- _Work to complete_:
Could you recast the data below, everything from the line containing "This screenshot has width=1001, height=705." down to the line containing "coord(157,251)", as a two-column CSV with the headers input and output, one row for each text and its answer? Quote every field and turn any line breaks inside a field into spaces.

- _Extracted records_:
::::::

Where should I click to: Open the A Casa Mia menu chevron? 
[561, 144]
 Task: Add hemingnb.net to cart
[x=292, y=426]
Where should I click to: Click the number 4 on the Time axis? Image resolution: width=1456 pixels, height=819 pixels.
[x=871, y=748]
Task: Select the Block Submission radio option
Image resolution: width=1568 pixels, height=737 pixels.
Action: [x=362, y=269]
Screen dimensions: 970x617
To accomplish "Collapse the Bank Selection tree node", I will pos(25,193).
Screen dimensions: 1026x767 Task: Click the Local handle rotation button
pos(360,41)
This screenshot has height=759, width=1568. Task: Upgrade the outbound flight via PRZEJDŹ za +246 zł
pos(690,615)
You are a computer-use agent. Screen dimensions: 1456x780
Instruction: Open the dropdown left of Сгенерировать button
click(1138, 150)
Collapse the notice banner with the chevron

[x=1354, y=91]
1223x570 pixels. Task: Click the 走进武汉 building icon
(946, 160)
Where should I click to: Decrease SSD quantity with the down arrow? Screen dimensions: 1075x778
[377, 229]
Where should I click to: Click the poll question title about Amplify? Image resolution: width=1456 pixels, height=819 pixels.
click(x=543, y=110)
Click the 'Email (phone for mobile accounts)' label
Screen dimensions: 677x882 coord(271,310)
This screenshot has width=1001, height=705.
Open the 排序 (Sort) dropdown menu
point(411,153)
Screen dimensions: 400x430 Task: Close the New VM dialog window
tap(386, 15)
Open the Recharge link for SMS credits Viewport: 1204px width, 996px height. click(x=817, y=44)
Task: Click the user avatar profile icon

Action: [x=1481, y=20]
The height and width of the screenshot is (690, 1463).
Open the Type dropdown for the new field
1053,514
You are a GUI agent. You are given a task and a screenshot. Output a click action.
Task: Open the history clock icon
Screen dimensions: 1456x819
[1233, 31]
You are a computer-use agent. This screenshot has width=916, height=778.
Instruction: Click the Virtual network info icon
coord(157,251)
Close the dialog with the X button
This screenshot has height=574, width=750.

::::::

- _Final result_:
input,output
"This screenshot has width=1001, height=705. Open the 排序 (Sort) dropdown menu","point(411,153)"
"Screen dimensions: 400x430 Task: Close the New VM dialog window","tap(386, 15)"
"Open the Recharge link for SMS credits Viewport: 1204px width, 996px height.","click(x=817, y=44)"
"Task: Click the user avatar profile icon","Action: [x=1481, y=20]"
"The height and width of the screenshot is (690, 1463). Open the Type dropdown for the new field","1053,514"
"You are a GUI agent. You are given a task and a screenshot. Output a click action. Task: Open the history clock icon Screen dimensions: 1456x819","[1233, 31]"
"You are a computer-use agent. This screenshot has width=916, height=778. Instruction: Click the Virtual network info icon","coord(157,251)"